根據昨天公告的使用原則，該原則適用對象，包括中央政府機關、地方政府、公立學校、公營事業、行政法人、八大關鍵基礎設施、政府捐助財產法人（例如工研院、資策會）。其中，八大關鍵基礎設施包括水資源、能源、通訊傳播、交通、金融、高科技園區、緊急醫療等設施。

不過，由於八大關鍵基礎設施，包括公民營銀行、公民營電信公司、民間捐助醫療財團法人等，同時還包括科學園區，上述採購原則，對於民營企業雖然沒有罰則也無強制力，但Kolas表示，該原則上路後，八大關鍵基礎設施之目的事業主管機關，包括金管會、NCC（通傳會）與科技部、經濟部、衛福部，必須與監理之民間企業「溝通」資通安全產品之採購原則。 （相關報導： 不只華為，你知道所有手機都在蒐集回傳你的資料嗎？保護資安你可以這樣做… ｜ 更多文章 ）

採購原則溯及既往　政府機關應於3個月內列冊管理

Kolas強調，這項採購原則在法律上，具有「溯及既往」之效力，因此，這項新規定上路後，政府機關應該在3個月內，針對先前已採購之資通安全產品，盤點採購廠商清單，並且列冊管理。

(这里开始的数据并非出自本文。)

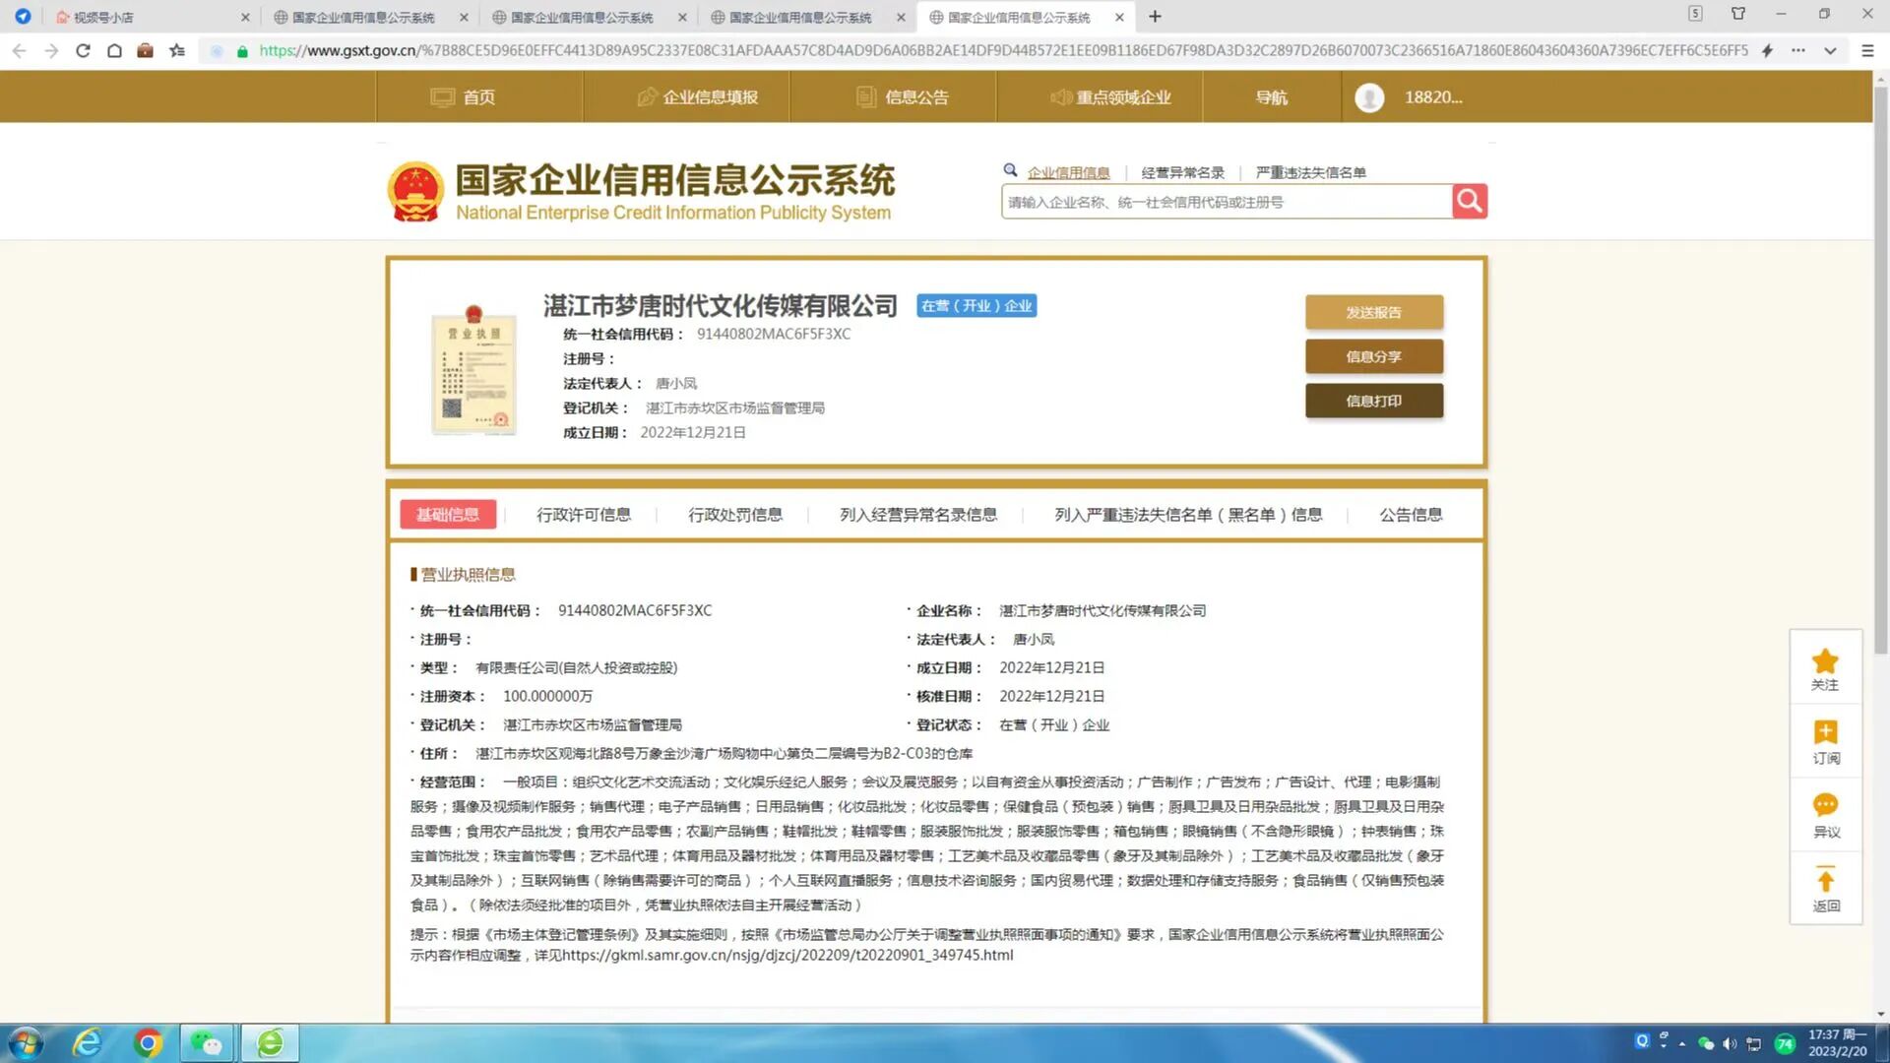Open Chrome from the Windows taskbar
Viewport: 1890px width, 1063px height.
(148, 1042)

至於資通產品範圍，包括伺服主機、網路攝影機、遙測定點設備、無人機、雲端服務、電信業核心骨幹網路、電腦軟體、防毒軟體、機關委外開發之軟體系統、委外通訊設備顧問、委外企業開發資訊系統，都被視為資通安全產品。Kolas強調，上述產品之採購必須符合處理原則，最大精神就是不能危害國家安全。

Kolas表示，這項原則只是一份處理原則，從現在開始，才會要求各機關現在已經使用的商品進行盤點，盤點出有無來自「危險地區」，三個月內會把大家有疑慮商品彙整到中央，再由中央彙整出一份清單，行政院公告清單後，相關單位必須遵守名稱，這項清單將採正面表列，包括禁止採購之品牌，同時具備溯及既往效力。

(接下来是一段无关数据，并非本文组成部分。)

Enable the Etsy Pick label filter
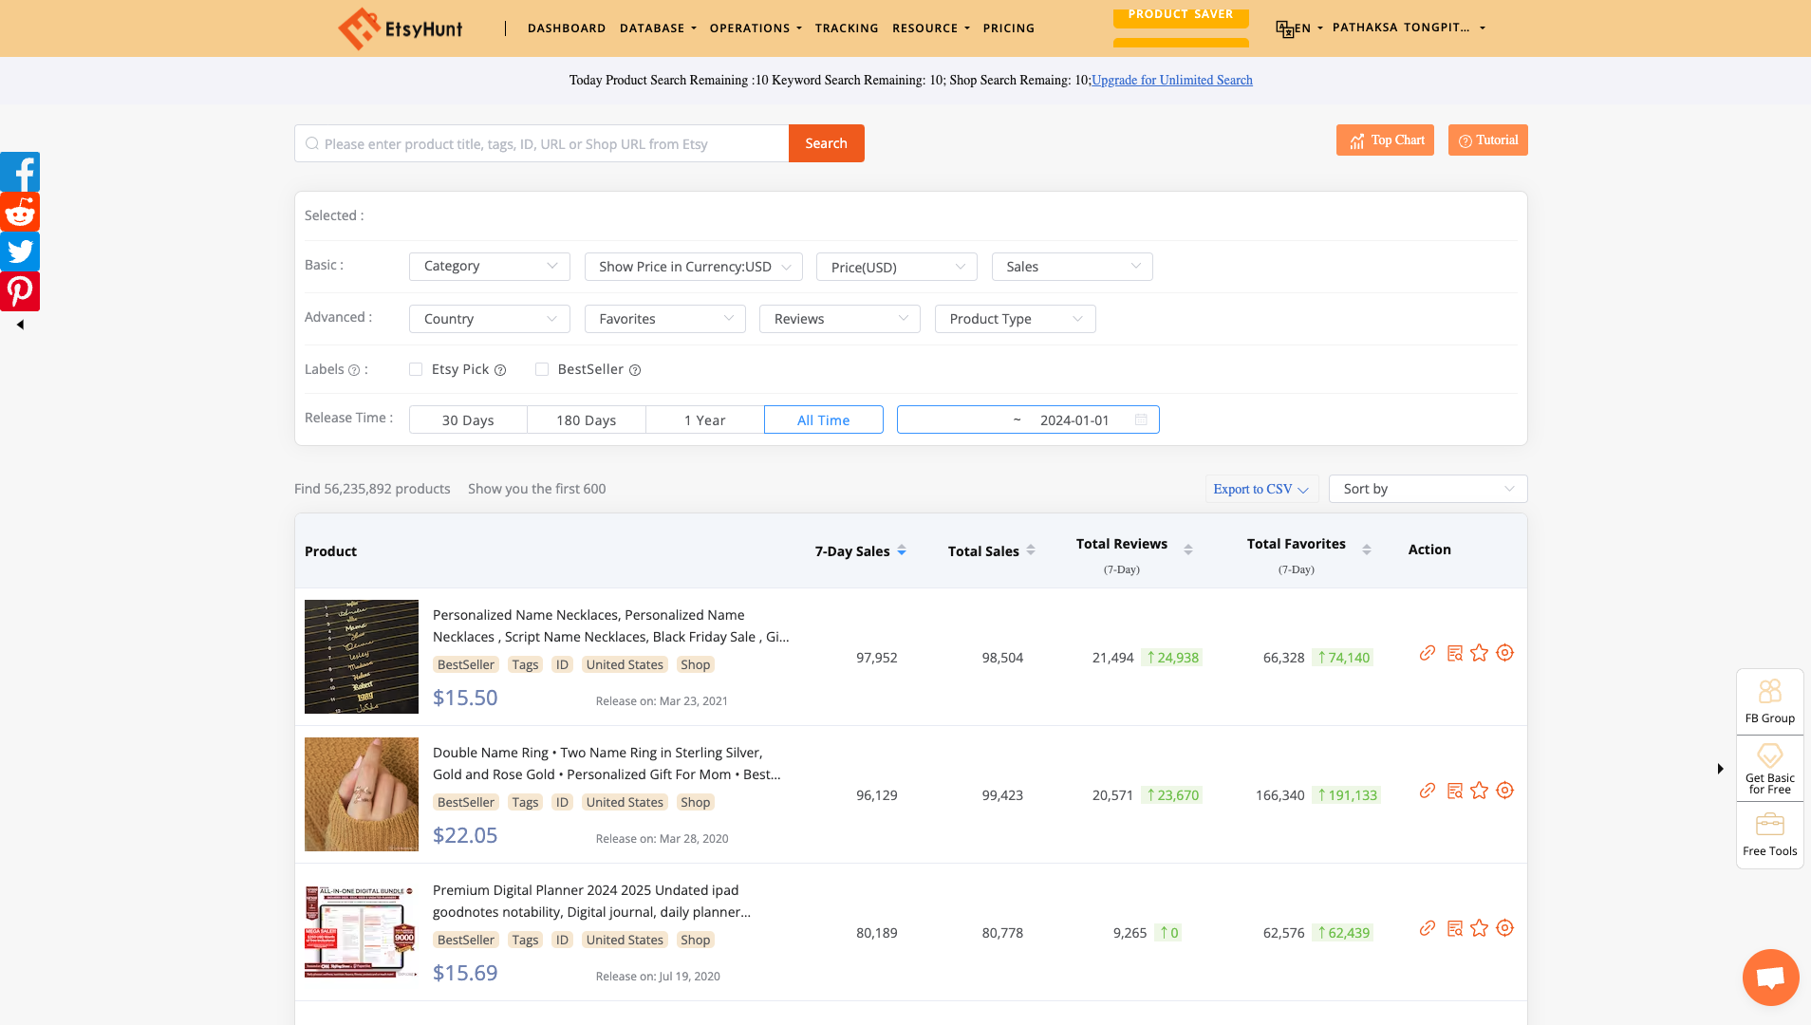Image resolution: width=1811 pixels, height=1025 pixels. point(416,369)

儘管行政院方面強調，這項採購原則不具備罰則，Kolas強調，未來採購清單之公布，可能會採取處理原則，但也不排除形成具法律約束力之「辦法」。

具資安疑慮產品　處理原則為隔離與汰換

對於目前已經採購之具資安疑慮之產品，Kolas表示，對於伺服器、雲端設備等產品，未來政府將有二項處理原則，就是隔離與汰換。

在隔離規定方面，未來相關機構3個月內盤點清單後，具資安疑慮之伺服器與雲端設備，將「不得與公務網路介接」，且「不得處理與儲存機關公務資訊」，汰換方面，如果已經到可以汰換年限，相關機構應立刻銷毀，重新採購沒有資安疑慮商品。

對於科學園區被列入八大關鍵基礎設施，是否將影響園區內廠商之採購權益？Kolas表示，科技部與經濟部未來將透過科學園區管理局，與廠商建立合作適用機制，八大關鍵基礎設施之目的事業主管機關，未來將利用政府計畫或用各式各樣協約，對參與計畫廠商之資安設備採購進行約束。不過，這是否代表竹科廠商未來將不得使用中製網路監視設施？Kolas回答，「這要園區管理局跟廠商共同討論。」 （相關報導： 不只華為，你知道所有手機都在蒐集回傳你的資料嗎？保護資安你可以這樣做… ｜ 更多文章 ）

至於地方政府部分，中央未來如何約束藍營執政縣市？Kolas表示，儘管這項採購原則對地方政府而言，是「處理原則」，但行政院多次向地方政府強調「政府一體」精神，考量中央與地方電子公文每日大量往返，《資通安全管理法》第三條針對公務機關定義，也包括中央與地方機關，因此該辦法公布後，「會有一定法律效力！」